Molecular structure of 3,8-DABCC and the proposed surface linkage in pGO-DABCC
Graphene is a two-dimensional structure that the carbon atoms possess sp2 hybridization [8]. It is designed as a building block for all other dimensions. Nanostructure, thermal variation, and remarkable mechanical and electrical properties of graphene have drawn attention continuously in material science [9]. Graphene derivatives are used in many fields such as bioelectronics, sensors, fuel cell, catalyst, etc. [10]. Because, it has the perfect surface area and conducting and low cost [11]. Graphene oxide (GO) is obtained by opening a single layer of graphite. The GO was used widely as electrode material on bare electrodes. In an article, Pd nanoparticle attached p-aminothiophenol (ATP) bridged graphene oxide was synthesized [12] with self assemble monolayer (SAM) and chemical methods. This electrode material was converted as reduced GO-ATP-Pd with an electrochemical method. The modified surface was used as material of biochemical sensor for determination of H2O2. In the literature, GO supported platinum nanoclusters for methanol fuel cell application were prepared [13]. In addition, GO’s polymers were used as electrode materials [14]. The mixtures of GO and aryl diamine compounds were polymerized together.
In this study, 3,8-DABCC was polymerized with polycarboxylate-included GO via amidization reaction. The material was denoted as pGO-DABCC. It was characterized by IR and XPS. The material was covered on glassy carbon surface, and the surface was identified by electrochemical impedance spectroscopy (EIS) and cyclic voltammetry (CV). The electrode was used for the determination of Cd2+ and Pb2+ in aqueous media.
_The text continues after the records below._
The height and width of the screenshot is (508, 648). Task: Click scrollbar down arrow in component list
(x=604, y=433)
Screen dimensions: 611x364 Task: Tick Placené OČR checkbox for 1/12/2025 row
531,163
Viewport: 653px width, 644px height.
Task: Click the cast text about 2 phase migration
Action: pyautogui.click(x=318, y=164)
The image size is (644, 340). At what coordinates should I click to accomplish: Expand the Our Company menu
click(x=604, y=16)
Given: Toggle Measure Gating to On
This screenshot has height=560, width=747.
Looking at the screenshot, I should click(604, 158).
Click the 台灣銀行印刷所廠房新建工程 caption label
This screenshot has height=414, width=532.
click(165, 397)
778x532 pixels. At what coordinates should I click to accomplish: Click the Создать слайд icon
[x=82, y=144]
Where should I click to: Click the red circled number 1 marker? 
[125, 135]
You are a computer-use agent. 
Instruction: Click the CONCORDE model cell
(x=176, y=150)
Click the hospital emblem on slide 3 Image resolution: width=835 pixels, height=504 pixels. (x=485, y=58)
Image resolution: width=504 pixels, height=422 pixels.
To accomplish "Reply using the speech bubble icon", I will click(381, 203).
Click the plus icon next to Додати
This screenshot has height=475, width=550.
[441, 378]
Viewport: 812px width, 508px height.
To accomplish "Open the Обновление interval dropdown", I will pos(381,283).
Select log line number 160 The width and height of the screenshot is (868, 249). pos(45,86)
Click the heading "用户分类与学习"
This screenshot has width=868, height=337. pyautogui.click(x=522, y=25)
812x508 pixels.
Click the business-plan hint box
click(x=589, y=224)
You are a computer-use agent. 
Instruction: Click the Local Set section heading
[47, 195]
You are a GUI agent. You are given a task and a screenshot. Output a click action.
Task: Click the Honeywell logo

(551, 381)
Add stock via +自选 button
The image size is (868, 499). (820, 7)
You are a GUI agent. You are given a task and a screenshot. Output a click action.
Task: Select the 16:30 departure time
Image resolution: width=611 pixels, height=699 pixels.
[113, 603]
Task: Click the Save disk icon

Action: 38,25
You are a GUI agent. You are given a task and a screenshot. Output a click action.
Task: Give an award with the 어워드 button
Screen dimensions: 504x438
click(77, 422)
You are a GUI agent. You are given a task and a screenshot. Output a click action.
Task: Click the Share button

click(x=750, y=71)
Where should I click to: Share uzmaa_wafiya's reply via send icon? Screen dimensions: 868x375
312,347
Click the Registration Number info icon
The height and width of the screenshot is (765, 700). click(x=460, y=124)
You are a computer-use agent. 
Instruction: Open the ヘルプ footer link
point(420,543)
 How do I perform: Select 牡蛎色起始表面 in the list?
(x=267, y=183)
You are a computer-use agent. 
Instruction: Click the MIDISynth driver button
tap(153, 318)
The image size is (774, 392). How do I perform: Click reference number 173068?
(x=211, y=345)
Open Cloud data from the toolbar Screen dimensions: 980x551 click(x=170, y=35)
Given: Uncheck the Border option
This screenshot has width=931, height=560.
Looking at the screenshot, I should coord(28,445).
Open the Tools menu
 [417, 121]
The method was evaluated by application with the simultaneous determination of Cd2+ and Pb2+ ions in milk samples (n = 6) using the standard addition method.
Materials and Methods
Chemicals and Apparatus
All chemicals were purchased from Merck, Fluka, Sigma-Aldrich Riedel chemical company. 3,8-DABCC was synthesized by our research laboratory. MF-2012 glassy carbon (GC) working electrode was purchased from Bioanalytical Systems Company (USA). Bare GC electrodes were cleaned and polished on Buehler microfiber cloth (Lake Bluff, IL, USA) with 100 and 50 nM of the suspension of aluminum oxide (Baikowski, USA). Cleaned GC electrodes were sonicated with an ultrasonic bath cleaner (SK1200H, China) for approximately 6 min in ultrapure water (UPW, 18.2 MΩ cm, Human Power 1+, S. Korea) and mixture of 1:1 (v/v) isopropyl alcohol (IPA)/acetonitrile (MeCN) solutions. Voltammetric and impedimetric measurements were carried out under a high purified Ar (99.999 %) atmosphere by Ivium CompactStat, (US) electroanalyzer at room temperature (25 ± 1 °C) with triple electrode system. The reference and auxiliary electrodes were Ag/AgCl/KCl(sat) and platinum wire, respectively.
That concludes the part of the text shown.